For light sci-fi, SG-1 is really hard to beat. The characters are entertaining, the dialogue is interesting without being exceptionally simplistic, and Rick Anderson and Christopher Judge give great comedic relief. *SPOILER* The exploration of Jack and Samantha's relationship, and why they aren't pursuing it, is a GREAT change from the tired Remmington Steele/X-Files "we're in love but won't admit it because it would be weird" shtick. I was glad to see them admit how they felt (albeit under duress) and come to obviously temporary terms with it. It was well done, and blended expertly with something they'd done in a previous Season 4 episode. Great stuff.Must note that this is LIGHT sci-fi, in a fun-over-realistic setting. Sort of pulp-action stuff, if you will. But don't dismiss its hitting power, because they'll sneak in a powerful scene when you aren't expecting it, and you'll find yourself wondering when they got inside your guard.If you enjoyed Star Trek (Classic) or Battlestar Galactica, you'll likely enjoy this."

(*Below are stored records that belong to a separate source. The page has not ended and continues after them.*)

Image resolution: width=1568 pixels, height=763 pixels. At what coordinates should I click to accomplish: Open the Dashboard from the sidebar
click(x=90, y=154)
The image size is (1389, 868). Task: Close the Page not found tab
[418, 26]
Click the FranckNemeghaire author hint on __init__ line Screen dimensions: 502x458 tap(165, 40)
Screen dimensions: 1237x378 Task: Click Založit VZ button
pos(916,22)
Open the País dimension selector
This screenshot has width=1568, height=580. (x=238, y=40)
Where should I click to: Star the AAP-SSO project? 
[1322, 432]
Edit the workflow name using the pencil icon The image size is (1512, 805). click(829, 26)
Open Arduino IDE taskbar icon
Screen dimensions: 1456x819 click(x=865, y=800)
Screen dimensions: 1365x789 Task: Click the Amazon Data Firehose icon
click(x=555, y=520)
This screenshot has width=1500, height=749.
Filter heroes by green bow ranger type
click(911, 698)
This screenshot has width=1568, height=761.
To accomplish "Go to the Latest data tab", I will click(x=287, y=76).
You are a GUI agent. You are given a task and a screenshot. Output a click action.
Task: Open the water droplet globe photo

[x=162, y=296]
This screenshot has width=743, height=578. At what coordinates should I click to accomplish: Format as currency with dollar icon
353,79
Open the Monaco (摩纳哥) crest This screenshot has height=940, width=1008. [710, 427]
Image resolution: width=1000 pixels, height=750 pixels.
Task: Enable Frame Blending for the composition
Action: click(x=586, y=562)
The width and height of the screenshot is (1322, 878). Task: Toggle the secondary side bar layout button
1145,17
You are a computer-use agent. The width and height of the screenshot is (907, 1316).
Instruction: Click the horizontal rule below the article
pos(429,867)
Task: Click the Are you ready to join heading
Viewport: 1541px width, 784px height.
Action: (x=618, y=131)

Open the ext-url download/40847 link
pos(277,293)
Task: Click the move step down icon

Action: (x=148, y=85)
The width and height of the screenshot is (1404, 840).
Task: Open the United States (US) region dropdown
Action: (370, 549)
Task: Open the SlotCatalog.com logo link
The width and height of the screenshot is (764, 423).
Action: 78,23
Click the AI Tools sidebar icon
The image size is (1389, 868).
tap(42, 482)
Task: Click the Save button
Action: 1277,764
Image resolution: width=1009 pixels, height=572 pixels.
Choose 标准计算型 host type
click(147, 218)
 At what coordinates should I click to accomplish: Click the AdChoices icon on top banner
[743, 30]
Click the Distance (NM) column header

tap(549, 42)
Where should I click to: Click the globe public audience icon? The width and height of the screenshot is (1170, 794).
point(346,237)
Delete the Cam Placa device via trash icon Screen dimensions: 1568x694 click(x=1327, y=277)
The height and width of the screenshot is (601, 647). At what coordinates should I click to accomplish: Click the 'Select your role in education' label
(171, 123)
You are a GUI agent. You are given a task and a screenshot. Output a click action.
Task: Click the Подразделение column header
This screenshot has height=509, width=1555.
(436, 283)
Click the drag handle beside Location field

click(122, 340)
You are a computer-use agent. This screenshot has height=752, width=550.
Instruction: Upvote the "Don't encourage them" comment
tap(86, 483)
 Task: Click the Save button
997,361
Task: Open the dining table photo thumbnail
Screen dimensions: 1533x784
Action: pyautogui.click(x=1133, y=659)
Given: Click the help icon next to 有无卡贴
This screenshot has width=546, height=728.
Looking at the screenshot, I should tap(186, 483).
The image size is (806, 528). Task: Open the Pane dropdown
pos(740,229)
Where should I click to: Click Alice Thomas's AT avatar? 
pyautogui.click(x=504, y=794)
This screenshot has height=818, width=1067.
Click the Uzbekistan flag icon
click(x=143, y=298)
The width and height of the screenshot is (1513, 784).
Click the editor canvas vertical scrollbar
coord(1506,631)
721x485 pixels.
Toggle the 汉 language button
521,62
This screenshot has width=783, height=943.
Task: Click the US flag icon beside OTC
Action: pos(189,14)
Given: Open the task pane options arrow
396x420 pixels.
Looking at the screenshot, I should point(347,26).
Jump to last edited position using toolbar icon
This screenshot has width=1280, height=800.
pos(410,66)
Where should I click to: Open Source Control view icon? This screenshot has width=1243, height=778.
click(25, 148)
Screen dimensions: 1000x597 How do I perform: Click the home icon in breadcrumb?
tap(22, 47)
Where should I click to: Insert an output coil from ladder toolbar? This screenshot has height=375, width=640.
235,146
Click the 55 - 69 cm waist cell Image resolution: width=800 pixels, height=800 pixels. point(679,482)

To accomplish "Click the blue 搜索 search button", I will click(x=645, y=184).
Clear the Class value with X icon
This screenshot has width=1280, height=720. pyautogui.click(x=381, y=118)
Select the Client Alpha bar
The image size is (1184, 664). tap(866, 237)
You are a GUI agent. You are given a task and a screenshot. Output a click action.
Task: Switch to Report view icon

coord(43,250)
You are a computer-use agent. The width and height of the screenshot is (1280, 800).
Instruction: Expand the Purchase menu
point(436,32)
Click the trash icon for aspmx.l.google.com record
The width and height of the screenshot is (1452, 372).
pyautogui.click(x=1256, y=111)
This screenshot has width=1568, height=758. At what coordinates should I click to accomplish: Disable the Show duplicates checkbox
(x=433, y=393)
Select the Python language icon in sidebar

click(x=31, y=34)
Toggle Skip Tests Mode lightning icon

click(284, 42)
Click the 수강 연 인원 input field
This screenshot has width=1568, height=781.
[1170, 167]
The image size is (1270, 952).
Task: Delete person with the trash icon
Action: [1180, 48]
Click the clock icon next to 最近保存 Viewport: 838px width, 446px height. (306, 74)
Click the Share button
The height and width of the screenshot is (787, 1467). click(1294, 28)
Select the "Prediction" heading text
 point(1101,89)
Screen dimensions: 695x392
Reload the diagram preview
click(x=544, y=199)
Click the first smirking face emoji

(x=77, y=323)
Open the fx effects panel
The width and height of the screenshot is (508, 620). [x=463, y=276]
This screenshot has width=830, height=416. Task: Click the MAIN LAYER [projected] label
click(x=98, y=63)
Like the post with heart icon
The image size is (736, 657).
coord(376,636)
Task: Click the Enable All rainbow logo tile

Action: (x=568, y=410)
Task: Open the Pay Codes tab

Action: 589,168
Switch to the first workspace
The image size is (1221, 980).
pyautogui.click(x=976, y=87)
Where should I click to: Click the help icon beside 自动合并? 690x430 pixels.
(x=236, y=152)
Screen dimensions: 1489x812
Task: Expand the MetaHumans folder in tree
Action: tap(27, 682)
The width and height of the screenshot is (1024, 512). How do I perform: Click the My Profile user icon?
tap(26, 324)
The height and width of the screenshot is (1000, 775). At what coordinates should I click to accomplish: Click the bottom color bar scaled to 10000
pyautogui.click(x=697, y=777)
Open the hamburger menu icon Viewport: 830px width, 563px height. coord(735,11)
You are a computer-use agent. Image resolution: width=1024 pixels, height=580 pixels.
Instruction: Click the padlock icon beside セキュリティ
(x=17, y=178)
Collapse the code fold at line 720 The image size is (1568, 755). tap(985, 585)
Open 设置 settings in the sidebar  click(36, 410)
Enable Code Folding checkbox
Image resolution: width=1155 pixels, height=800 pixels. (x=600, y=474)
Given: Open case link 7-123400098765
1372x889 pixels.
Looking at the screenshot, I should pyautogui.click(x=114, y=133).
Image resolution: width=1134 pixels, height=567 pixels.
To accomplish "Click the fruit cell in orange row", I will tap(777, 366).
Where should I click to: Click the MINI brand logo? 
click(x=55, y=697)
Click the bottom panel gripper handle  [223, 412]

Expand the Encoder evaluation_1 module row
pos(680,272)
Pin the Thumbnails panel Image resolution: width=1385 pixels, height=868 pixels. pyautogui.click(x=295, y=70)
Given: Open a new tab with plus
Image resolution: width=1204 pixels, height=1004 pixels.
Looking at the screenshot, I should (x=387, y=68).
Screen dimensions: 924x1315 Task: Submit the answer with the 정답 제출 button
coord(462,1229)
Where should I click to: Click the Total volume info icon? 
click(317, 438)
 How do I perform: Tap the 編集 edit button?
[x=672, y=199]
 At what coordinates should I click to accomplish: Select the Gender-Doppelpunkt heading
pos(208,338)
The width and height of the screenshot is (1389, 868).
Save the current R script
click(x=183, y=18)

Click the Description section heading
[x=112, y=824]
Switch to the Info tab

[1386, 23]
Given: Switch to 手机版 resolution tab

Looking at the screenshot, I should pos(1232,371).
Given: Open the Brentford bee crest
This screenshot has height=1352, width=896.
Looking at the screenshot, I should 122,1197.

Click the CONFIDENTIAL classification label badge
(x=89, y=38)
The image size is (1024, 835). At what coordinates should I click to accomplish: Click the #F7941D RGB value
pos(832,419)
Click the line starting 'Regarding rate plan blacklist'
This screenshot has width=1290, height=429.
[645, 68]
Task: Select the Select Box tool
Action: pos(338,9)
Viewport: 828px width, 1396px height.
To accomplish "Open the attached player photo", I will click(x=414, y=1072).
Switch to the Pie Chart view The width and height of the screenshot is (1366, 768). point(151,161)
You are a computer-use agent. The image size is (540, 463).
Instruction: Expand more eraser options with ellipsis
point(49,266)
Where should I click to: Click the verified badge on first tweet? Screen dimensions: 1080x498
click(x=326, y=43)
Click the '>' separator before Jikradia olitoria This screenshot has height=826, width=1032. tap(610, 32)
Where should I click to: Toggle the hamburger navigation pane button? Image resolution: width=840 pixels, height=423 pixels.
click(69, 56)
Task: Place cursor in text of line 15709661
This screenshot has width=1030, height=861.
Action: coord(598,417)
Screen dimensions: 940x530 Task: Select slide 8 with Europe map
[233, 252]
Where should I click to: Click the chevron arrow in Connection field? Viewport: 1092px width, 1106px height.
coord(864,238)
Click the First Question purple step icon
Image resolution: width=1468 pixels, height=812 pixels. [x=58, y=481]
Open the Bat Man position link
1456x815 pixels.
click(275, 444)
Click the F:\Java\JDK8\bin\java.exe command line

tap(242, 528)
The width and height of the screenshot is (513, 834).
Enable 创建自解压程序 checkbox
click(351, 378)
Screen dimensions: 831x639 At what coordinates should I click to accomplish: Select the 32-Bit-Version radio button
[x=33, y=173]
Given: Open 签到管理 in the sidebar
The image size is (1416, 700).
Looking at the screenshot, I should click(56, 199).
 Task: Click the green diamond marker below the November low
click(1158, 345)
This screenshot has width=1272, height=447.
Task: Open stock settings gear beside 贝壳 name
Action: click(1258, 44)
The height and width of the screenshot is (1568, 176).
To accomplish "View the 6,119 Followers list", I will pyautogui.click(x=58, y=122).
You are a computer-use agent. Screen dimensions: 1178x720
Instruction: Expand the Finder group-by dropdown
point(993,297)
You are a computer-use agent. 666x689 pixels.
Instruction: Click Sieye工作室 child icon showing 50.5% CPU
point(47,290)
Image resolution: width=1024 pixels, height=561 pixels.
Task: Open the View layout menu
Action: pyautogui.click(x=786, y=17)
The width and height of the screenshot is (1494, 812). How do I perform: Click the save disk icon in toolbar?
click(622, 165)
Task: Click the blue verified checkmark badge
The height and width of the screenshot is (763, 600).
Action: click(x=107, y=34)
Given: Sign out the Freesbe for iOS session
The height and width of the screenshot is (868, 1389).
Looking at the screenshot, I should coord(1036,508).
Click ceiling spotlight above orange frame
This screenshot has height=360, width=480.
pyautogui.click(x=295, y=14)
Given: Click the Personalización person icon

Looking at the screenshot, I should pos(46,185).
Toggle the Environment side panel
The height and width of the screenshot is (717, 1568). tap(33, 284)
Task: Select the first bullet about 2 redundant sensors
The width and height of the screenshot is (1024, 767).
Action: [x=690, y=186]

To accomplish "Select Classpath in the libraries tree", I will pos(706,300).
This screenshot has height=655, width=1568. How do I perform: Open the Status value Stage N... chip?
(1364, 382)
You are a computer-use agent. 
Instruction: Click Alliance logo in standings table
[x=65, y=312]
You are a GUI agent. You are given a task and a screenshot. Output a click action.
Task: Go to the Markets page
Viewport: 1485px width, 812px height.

A good example of a Science fiction show
S. Holmes | Cupertino, CA United States | 11/24/2003
(5 out of 5 stars)
"The fourth season of Stargate was the first season I had watched. It is a little confusing at first but after a few episodes you can figure it out, and then surprisingly find yourself hooked (be prepared to purchase every season after this one!). What this DVD is offering is unique in that it gives you commentaries for every episodes. What ever advice they told these writers, directors and others before the commentary should be extended to the rest of the entertainment industries. The lively banter is entertaining and makes you wish you could have been there to lend a hand. Peter Deluise (who if you are a certain age will remember his stint on 21 Jump Street) was particularly entertaining in his commentaries as a director and creative influence to the series. In the episode Prodigy he even goaded his fellow commenters to sing the lyrics to the theme song which might not be up for any awards but was a perfect example of the fun they had creating this series. This was a great season for any science fiction series, and although one might blame them from ripping off from other plots scattered through out time such as Window of Opportunity which was groundhog day in space, or Beneath the Surface which resembled Metropolis with some dirt they added their own panache. Richard Dean Anderson, Michael Shanks, Amanda Tappings and Christopher Judge are a each pretty fun to watch. Shanks shined particularly in `The first One' (enemy mine with an even greater language barrier) and `the Curse'."